Il caos diplomatico creato dall’omicidio del giornalista saudita Jamal Khashoggi potrebbe così aiutare il Doha a uscire dall’isolamento imposto più di un anno fa. A partire dal giugno 2017, infatti, la coalizione a guida saudita composta da Egitto, Emirati Arabi Uniti e Bahrain ha interrotto le relazioni diplomatiche e sospeso tutti i rapporti con il piccolo emirato. L’accusa rivolta a Doha era quella di sostenere le organizzazioni terroristiche, in particolare i Fratelli musulmani, nemici della dinastia saudita, ma sono soprattutto lo scarso allineamento del Qatar alle politiche dettate dalla coalizione del Golfo e gli interessi in comune con l’Iran ad aver scatenato la crisi tra i Paesi. 

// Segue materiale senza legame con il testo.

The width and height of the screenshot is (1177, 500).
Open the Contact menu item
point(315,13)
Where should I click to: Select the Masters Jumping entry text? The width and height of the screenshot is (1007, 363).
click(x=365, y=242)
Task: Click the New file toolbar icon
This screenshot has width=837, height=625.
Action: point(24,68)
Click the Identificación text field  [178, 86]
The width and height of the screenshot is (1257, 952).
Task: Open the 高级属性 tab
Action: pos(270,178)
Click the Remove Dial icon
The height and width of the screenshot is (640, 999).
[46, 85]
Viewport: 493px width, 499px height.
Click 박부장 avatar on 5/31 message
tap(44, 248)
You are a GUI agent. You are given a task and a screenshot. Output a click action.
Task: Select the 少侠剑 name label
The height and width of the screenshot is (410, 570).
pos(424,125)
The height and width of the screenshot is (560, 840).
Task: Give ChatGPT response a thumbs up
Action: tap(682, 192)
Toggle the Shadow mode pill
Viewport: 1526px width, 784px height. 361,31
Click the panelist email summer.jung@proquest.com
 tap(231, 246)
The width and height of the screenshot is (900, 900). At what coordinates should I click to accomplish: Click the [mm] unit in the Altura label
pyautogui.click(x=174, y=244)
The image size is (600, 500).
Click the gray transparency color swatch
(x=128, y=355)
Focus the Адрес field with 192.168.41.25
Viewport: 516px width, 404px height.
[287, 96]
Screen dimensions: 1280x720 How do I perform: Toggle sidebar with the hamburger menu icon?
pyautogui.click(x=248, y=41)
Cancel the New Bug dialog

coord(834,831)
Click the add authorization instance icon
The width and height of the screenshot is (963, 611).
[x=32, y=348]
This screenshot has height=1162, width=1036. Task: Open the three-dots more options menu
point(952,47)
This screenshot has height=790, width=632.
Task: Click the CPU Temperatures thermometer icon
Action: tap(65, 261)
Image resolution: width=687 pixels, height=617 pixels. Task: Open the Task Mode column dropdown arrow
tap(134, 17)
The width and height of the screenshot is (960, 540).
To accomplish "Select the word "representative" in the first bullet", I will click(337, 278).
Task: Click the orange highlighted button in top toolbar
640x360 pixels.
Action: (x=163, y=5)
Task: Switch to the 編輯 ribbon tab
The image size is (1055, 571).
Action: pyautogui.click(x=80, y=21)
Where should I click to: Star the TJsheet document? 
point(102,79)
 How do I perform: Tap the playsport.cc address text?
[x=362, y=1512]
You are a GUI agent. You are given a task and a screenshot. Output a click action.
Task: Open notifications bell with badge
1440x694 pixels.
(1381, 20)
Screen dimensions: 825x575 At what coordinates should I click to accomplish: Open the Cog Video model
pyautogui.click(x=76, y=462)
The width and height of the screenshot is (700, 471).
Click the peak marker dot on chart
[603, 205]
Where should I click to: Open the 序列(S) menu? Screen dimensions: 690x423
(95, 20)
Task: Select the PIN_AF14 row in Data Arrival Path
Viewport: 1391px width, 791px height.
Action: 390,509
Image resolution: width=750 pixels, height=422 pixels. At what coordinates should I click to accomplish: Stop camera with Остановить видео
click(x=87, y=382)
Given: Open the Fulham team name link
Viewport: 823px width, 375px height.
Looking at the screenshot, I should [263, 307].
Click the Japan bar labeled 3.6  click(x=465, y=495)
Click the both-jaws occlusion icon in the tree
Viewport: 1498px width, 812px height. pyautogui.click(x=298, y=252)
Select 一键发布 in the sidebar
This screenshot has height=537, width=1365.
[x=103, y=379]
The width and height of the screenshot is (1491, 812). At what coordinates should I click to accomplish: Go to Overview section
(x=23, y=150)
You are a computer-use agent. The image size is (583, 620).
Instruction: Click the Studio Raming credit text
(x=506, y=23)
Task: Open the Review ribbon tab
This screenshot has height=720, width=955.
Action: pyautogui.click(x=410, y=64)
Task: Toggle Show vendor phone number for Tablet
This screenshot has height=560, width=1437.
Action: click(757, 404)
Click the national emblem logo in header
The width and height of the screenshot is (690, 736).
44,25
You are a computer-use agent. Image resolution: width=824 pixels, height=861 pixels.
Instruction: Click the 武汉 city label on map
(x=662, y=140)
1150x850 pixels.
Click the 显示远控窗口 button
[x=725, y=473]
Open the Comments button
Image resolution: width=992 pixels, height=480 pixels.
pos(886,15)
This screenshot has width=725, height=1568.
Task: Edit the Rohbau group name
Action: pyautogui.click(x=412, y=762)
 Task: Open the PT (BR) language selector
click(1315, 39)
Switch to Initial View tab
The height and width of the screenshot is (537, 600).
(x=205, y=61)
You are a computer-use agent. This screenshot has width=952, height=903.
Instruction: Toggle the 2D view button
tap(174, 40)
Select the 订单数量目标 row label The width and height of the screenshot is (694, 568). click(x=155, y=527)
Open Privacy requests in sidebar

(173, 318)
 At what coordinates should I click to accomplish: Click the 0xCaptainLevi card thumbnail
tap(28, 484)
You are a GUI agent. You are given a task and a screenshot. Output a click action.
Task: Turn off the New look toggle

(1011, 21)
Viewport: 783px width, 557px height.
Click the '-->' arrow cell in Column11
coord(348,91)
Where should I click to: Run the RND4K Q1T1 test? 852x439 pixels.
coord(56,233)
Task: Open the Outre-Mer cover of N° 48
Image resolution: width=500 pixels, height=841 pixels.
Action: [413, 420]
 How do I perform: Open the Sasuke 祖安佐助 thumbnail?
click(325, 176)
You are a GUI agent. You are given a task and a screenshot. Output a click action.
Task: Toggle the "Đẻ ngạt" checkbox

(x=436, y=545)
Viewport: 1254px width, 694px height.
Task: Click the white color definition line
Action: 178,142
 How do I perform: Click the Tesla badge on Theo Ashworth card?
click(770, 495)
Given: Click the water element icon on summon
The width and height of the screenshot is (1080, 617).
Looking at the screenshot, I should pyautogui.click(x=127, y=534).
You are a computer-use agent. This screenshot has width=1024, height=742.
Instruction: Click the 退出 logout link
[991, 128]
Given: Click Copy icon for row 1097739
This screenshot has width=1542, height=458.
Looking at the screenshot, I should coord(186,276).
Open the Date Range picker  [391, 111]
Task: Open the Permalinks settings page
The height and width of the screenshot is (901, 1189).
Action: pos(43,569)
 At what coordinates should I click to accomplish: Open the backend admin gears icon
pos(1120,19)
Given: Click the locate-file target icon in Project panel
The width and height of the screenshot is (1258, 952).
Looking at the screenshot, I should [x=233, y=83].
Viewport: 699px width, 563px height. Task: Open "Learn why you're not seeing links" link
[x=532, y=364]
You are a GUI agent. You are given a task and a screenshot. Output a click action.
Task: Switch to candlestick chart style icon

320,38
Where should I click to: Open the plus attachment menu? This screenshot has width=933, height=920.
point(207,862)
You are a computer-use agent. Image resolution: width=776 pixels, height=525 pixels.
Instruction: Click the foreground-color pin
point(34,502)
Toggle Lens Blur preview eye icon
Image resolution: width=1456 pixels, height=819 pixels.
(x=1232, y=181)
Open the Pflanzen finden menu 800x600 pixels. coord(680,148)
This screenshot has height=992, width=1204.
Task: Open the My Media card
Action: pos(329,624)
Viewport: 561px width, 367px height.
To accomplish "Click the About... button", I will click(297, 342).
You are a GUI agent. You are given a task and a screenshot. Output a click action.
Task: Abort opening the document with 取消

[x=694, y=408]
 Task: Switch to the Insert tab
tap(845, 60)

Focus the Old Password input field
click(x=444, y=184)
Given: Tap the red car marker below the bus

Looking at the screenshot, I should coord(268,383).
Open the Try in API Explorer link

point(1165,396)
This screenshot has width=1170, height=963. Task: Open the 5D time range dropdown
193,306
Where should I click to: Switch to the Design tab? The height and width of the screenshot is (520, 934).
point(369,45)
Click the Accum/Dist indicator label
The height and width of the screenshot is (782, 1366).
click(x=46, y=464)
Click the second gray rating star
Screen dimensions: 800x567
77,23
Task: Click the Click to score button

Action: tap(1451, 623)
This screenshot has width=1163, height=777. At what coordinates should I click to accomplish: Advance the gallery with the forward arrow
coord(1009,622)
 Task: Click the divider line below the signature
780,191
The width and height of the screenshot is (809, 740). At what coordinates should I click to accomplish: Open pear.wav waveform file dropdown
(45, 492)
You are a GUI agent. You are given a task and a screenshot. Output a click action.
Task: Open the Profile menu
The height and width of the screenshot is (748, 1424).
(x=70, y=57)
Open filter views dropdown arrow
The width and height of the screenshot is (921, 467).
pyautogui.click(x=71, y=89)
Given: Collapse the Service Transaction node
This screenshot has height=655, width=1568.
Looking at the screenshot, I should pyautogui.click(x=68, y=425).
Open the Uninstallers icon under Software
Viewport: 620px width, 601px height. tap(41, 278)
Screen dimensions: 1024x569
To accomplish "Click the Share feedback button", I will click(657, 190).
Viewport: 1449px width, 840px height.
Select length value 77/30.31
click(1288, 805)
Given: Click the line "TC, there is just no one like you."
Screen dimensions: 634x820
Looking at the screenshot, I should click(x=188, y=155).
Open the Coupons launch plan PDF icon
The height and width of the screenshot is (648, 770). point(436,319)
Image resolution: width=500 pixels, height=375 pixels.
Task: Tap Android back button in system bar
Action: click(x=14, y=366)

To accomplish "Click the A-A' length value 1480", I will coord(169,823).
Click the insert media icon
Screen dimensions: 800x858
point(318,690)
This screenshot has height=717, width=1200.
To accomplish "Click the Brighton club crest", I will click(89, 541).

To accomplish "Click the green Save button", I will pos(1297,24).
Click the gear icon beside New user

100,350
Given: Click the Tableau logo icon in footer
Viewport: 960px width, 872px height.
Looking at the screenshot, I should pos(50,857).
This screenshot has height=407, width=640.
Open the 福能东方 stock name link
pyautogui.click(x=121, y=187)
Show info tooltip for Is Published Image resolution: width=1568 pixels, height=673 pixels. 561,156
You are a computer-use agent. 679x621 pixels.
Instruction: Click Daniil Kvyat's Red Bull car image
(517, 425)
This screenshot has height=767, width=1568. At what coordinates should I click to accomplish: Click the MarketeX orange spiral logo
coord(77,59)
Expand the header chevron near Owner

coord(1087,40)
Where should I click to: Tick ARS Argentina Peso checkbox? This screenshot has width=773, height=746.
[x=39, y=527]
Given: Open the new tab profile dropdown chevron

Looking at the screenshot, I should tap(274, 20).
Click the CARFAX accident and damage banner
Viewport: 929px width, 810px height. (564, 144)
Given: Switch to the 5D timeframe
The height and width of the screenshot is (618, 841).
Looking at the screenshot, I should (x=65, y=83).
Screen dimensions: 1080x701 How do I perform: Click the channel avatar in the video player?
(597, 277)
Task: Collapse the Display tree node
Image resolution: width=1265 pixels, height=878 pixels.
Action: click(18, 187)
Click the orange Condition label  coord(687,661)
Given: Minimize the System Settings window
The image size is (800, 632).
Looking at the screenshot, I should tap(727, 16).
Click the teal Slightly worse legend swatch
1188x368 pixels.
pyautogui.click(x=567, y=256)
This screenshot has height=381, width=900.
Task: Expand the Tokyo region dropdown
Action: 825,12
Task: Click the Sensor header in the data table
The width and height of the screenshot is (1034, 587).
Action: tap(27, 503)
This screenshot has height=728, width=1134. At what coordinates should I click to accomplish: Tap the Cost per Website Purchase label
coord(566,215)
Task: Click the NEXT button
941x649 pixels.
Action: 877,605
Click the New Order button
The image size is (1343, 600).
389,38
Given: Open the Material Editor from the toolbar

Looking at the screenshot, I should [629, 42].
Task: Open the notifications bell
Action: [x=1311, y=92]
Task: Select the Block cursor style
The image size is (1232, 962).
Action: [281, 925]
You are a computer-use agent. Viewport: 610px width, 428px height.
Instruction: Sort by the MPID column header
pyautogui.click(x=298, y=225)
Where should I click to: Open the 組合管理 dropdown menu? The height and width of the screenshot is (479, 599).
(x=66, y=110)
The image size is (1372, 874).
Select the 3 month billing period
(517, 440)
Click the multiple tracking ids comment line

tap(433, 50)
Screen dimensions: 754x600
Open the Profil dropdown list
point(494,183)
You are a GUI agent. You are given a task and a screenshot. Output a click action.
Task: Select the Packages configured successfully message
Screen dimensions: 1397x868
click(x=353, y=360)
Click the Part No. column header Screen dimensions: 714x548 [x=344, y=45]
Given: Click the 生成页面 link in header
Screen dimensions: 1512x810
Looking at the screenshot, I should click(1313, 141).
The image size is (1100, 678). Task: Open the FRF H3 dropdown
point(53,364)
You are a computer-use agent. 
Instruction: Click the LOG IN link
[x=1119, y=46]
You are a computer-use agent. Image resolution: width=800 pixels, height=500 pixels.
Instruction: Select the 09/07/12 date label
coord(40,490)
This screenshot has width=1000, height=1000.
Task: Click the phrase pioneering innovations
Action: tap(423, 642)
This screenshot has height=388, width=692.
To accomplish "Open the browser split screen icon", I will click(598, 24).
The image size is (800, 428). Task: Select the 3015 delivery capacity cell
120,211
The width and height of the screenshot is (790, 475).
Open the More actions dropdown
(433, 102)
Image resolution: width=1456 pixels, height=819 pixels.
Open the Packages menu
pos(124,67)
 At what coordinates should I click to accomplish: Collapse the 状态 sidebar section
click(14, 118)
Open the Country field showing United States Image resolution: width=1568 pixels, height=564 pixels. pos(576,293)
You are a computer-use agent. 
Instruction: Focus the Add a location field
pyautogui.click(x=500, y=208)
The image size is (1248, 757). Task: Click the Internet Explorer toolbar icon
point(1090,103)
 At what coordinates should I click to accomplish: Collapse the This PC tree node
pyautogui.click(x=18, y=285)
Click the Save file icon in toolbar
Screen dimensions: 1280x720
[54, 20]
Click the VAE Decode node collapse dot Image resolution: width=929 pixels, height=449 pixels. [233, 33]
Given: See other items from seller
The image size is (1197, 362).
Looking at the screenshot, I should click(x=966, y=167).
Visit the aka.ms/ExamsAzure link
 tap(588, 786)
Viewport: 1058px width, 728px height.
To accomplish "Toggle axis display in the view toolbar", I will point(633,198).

Ora, la pressione mondiale sul principe saudita potrebbe scuotere lo stallo. “Non sarei sorpreso se il Qatar beneficiasse indirettamente di quanto sta accadendo”, ha dichiarato ad Al Jazeera Andreas Krieg, docente al King’s College di Londra ed ex consigliere dell’esercito qatariota. “I sauditi devono fare delle concessioni”.  MbS, figura chiave dietro al blocco terreste, marittimo e aereo del Qatar, potrebbe quindi essere costretto ad allentare le sanzioni imposte a Doha e risolvere così almeno la questione con i vicini. Una prima apertura è arrivata direttamente dal Forum di Riad con i complimenti al Qatar per la sua economia e la promessa di un forte sviluppo dell’area: “La nuova Europa sarebbe qui, in Medio Oriente”, ha esclamato il principe saudita.  

Fine dell’embargo?

L’embargo ha creato diversi problemi all’economia del Qatar che è comunque riuscito a resistere alle conseguenze dell’isolamento. Doha ha stabilito nuovi rapporti commerciali grazie alle vaste riserve di valuta estera e alla costante domanda di gas e petrolio. Ma l’indebolimento del blocco da parte della coalizione a guida saudita si rivelerebbe una boccata d’aria fresca per il piccolo emirato. Una condizione così attesa da Doha che c’era anche chi inizialmente aveva accusato l’emirato di aver pianificato l’omicidio Khashoggi che oggi potrebbe dare una svolta alla crisi del Golfo.

Le possibili concessioni da parte di MbS non preannunciano però la totale fine della crisi nella penisola araba. In qualsiasi decisione saranno coinvolti anche gli alleati dell’Arabia Saudita, ma la radicata inimicizia tra Emirati Arabi Uniti e Qatar non fa ben sperare il piccolo emirato.